WHAT YOU HAVE TO DO
Line by line, restate the material word for word, omitting any image.

+ + +

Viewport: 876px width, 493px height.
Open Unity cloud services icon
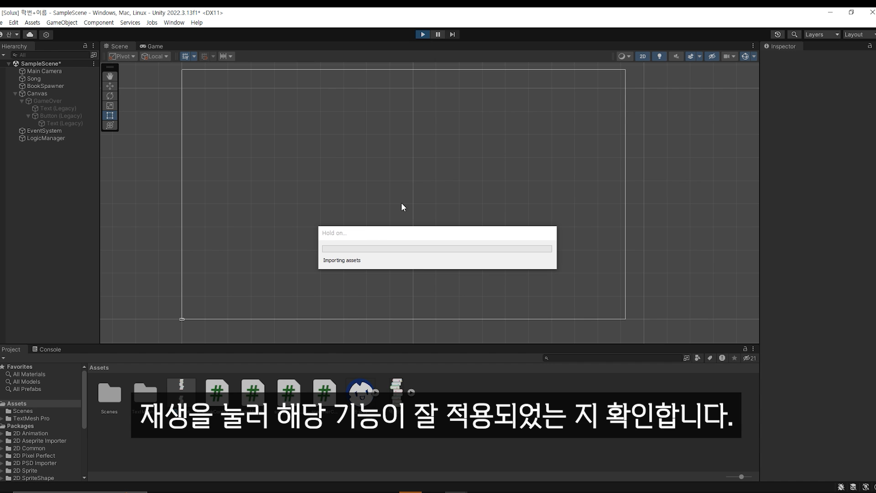tap(30, 35)
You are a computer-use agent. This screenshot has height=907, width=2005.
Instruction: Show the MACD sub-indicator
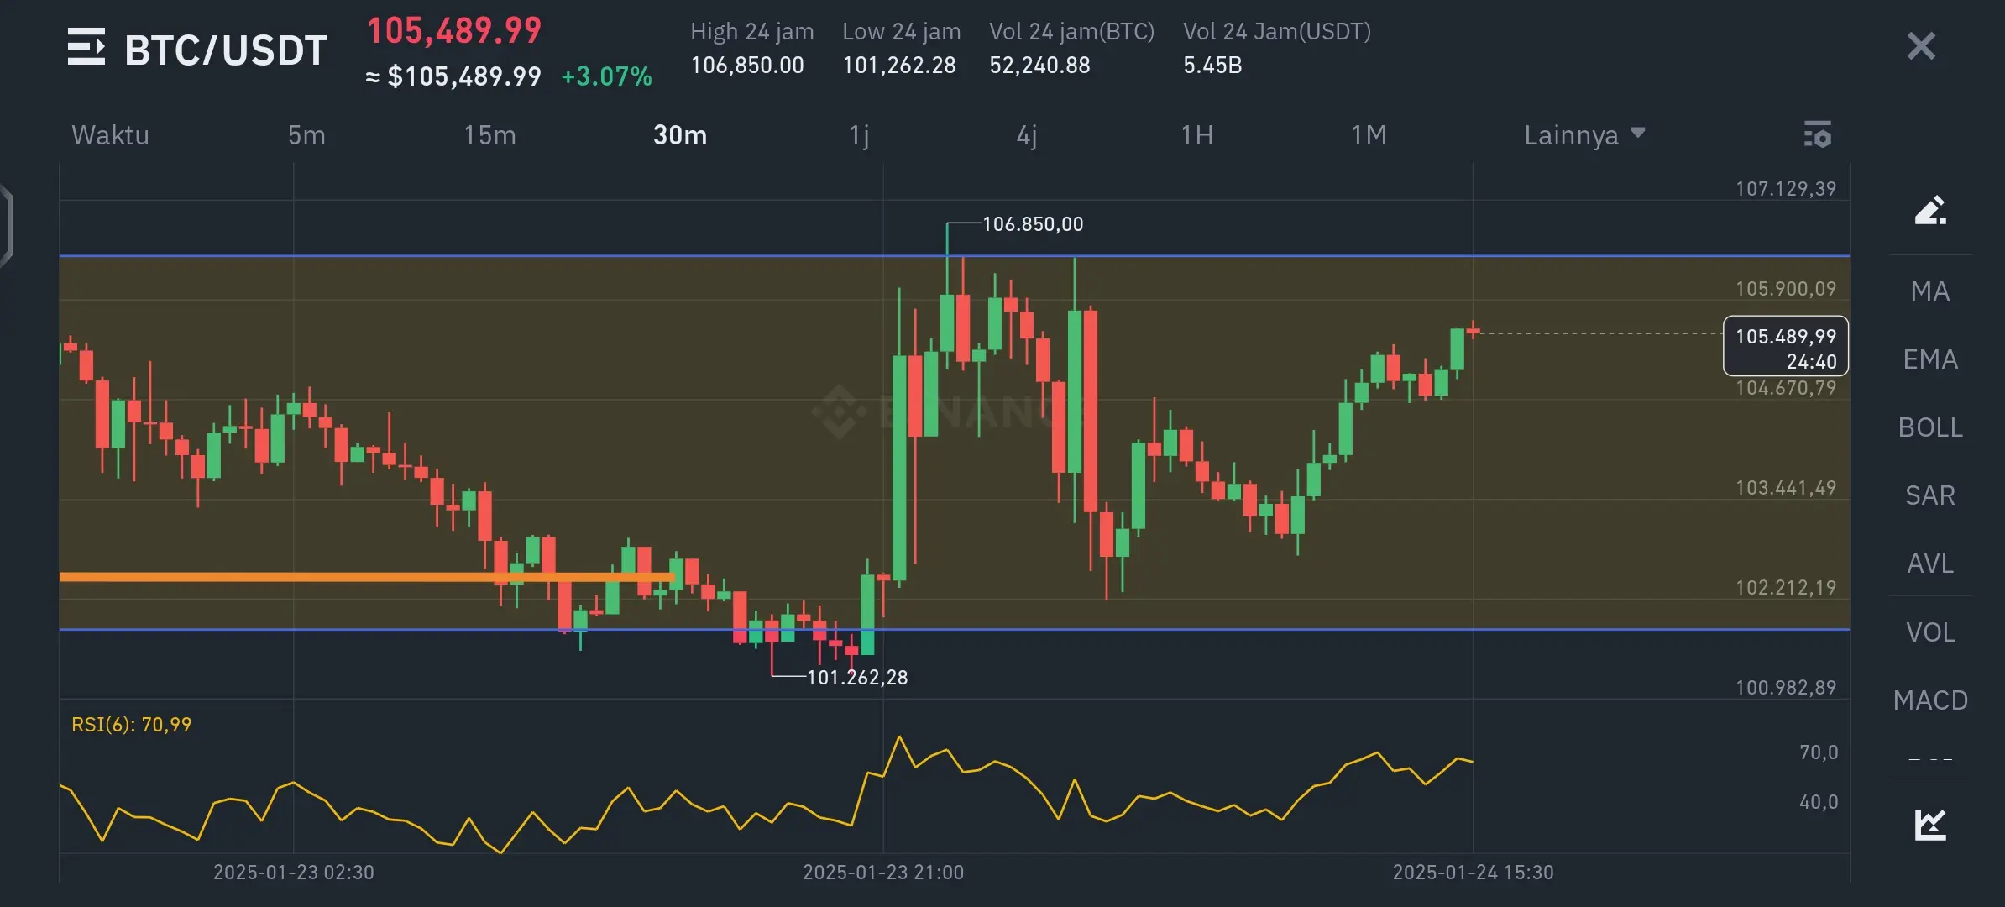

+ + +

OUTPUT BELOW
Viewport: 876px width, 493px height.
Open Unity cloud services icon
tap(30, 35)
You are a computer-use agent. This screenshot has height=907, width=2005.
Instruction: Show the MACD sub-indicator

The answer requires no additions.